--- SOURCE DOCUMENT ---

Minnesota medical board ties the hands of Lyme-treating doctors
Minnesota’s state medical board recently lifted a moratorium on prosecuting physicians for treating Lyme outside of the strict guidelines of the Infectious Diseases Society of America. Now, doctors who prescribe long-term antibiotics for Lyme disease risk losing their licenses. Journalist and author Mary Beth Pfeiffer puts the issue in context.
By Mary Beth Pfeiffer
For a generation, treatment of Lyme disease has relied on three pillars with well-established flaws: A diagnostic rash that many never see or may not get. A test that is falsely negative in half of early cases. Antibiotics that leave 10 to 20 percent of patients suffering many months later.
The upshot: In 2017 alone, 40,000 to 80,000 people treated for Lyme disease – with recommended antibiotics – remained ill. Some 15,000 will still be symptomatic 15 years from now.
Now consider that these failure rates come from studies of patients treated early in the disease, who have the highest potential to recover. Then, double them for the significant share who are diagnosed late.
When the Minnesota Board of Medical Practice decided recently to reconsider sanctions on doctors who use longer-term antibiotics for Lyme disease, it removed a key tool in a sparse toolbox for suffering patients. Moreover, the physician licensing board effectively ruled out longer care based on questionable evidence.
Dogmatic approach to Lyme care
A dogmatic approach governs Lyme disease care, holding that a single course of a front-line antibiotic – usually 10 to 28 days – almost always kills the infection.
But this model has been widely challenged in studies of infected monkeys, dogs and mice, with live Lyme bacteria found in organs and tissue long after treatment. Of critical importance, these findings involved euthanasia and pathology studies. In humans, doctors must rely on tests that cannot distinguish active from past infection, a reality that has haunted this disease.
Lyme disease is caused by an ancient and resilient pathogen, with myriad survival mechanisms that outwit the best drugs and mammal immune systems.
Researchers have exposed the bug, in test tube experiments, to hundreds of antibiotics and other drugs and found it intensely difficult to kill. Doxycycline, the number-one Lyme drug, did poorly when compared to other drugs.

--- DATA FOR ANALYSIS ---

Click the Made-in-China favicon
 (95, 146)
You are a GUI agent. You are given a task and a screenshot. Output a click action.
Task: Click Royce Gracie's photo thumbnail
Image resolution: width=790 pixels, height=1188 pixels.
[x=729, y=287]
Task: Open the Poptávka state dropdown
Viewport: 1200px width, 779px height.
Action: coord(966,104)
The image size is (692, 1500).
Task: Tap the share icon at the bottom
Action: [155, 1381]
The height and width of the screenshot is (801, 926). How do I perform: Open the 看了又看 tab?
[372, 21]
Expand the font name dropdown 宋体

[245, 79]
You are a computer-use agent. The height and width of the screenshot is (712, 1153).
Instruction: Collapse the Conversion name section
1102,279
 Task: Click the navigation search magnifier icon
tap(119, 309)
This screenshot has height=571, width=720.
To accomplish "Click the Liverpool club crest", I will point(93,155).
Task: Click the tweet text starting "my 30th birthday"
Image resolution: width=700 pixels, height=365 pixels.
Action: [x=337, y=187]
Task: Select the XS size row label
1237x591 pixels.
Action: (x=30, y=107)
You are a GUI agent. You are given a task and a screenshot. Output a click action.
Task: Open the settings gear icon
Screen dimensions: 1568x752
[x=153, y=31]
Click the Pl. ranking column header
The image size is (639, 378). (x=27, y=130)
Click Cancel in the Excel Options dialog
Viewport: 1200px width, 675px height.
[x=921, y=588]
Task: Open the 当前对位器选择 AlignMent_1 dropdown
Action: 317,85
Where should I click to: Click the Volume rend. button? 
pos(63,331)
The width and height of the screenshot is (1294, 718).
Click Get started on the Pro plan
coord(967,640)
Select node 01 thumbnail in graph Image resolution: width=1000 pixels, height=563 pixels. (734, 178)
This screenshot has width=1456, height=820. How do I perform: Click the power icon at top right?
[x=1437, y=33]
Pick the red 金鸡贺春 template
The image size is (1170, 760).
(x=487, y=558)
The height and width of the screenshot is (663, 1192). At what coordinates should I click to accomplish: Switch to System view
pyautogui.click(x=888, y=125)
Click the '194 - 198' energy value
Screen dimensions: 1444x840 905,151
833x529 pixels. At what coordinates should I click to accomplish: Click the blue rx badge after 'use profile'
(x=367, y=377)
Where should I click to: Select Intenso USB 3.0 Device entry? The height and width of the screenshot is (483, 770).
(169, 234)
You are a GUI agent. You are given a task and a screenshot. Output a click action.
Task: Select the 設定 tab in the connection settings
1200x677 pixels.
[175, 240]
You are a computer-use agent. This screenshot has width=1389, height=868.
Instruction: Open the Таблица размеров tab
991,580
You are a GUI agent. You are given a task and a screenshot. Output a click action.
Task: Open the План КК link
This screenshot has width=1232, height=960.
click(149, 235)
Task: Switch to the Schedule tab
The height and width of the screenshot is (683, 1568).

---

*EXERCISE BRIEF*
Copy the Lyme disease article from "Minnesota medical board" to "years from now.", renaming "rash" as "skin lesion". This data comes from a different source than the text.

*PROBLEM SOLUTION*
Minnesota medical board ties the hands of Lyme-treating doctors
Minnesota’s state medical board recently lifted a moratorium on prosecuting physicians for treating Lyme outside of the strict guidelines of the Infectious Diseases Society of America. Now, doctors who prescribe long-term antibiotics for Lyme disease risk losing their licenses. Journalist and author Mary Beth Pfeiffer puts the issue in context.
By Mary Beth Pfeiffer
For a generation, treatment of Lyme disease has relied on three pillars with well-established flaws: A diagnostic skin lesion that many never see or may not get. A test that is falsely negative in half of early cases. Antibiotics that leave 10 to 20 percent of patients suffering many months later.
The upshot: In 2017 alone, 40,000 to 80,000 people treated for Lyme disease – with recommended antibiotics – remained ill. Some 15,000 will still be symptomatic 15 years from now.